To: E_K_S who wrote (76651)12/8/2024 7:24:23 AM
From: Harshu Vyas1 Recommendation

Recommended By
E_K_S

  Read Replies (2) | Respond to of 78530
 
When it comes to discounting, I think discounting dividends is the best way of doing it. Because even if earnings/cash flows fluctuate, provided there's some balance sheet strength, dividends should continue to get paid. Of course, dividends can get cut/increased which can provide some fluctuations, too, but there's a much higher accuracy (albeit, still quite inaccurate if done poorly) in doing it that way.

I get the argument for discounting cash flows, but it's just too damn hard. And most of time, doing it manually, you end up working backwards. How on earth can any analyst claim they know how much a tech company will spend on capex, for example? AMZN, META etc are too hard to discount for. Same with retailers - results fluctuate too much as demand changes. Discounting cash flows only works for companies like KO imo - where you are able to accurately map out the next decade based on the underlying strength of historical results. Therefore, in most cases, DCFs are fantastical (for me).

I found that when a company has had negative FCF for several quarters and turns positive is a good entry point. There maybe several reasons for this but the focus is/should be if this is the beginning of growing FCF over next quarters/years.
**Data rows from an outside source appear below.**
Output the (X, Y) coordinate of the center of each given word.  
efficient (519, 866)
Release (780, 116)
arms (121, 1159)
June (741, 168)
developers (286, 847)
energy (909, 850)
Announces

I think you have to look at the historical numbers and annual figures only. Quarterly figures spike and fall for so many reasons - timing of working capital, seasonality, growth capex... I don't think quarterly FCF is a good measure of value at all and I focus on the EPS for that reason (if I'm actually concerned about quarterly results, that is). Annually, though, I prefer adjusted FCF because normal FCF (i.e OCF minus capex) is manipulated so much these days. A classic red flag is a company cutting back on capex/R&D but continually grows through acquisitions - burning cash, yet is *technically* FCF positive.

That said, if your way works with the expected results, I cannot really fault it.